==== STORED DATA ====

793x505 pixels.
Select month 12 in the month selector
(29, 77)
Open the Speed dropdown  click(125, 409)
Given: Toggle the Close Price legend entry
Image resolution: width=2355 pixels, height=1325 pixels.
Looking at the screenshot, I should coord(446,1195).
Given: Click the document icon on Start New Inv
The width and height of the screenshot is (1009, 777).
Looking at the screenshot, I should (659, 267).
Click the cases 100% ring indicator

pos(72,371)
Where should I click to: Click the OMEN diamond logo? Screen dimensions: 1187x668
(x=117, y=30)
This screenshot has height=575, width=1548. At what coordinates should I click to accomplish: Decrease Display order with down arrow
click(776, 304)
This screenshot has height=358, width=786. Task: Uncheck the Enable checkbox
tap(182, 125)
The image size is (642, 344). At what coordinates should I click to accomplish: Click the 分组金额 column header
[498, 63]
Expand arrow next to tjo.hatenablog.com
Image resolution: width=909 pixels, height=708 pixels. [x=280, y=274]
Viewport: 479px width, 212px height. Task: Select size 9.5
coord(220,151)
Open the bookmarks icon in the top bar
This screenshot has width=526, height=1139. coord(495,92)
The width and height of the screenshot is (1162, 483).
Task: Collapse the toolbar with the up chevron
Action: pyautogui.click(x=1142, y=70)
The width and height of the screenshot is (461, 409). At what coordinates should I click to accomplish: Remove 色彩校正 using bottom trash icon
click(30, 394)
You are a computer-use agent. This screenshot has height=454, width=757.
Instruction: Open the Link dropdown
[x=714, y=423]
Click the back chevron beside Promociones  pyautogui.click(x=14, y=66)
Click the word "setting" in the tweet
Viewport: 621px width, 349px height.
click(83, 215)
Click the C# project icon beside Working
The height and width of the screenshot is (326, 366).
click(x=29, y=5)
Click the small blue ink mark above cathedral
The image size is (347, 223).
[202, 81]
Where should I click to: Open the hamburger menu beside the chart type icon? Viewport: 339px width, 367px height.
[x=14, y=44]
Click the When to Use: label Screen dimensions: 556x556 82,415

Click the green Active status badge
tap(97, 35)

====

### PROBLEM DESCRIPTION
Where the records above contain a line with "The image size is (347, 223).", repeat that line and each later line through the end, exactly, and nothing more.

### FINISHED TASK
The image size is (347, 223).
[202, 81]
Where should I click to: Open the hamburger menu beside the chart type icon? Viewport: 339px width, 367px height.
[x=14, y=44]
Click the When to Use: label Screen dimensions: 556x556 82,415

Click the green Active status badge
tap(97, 35)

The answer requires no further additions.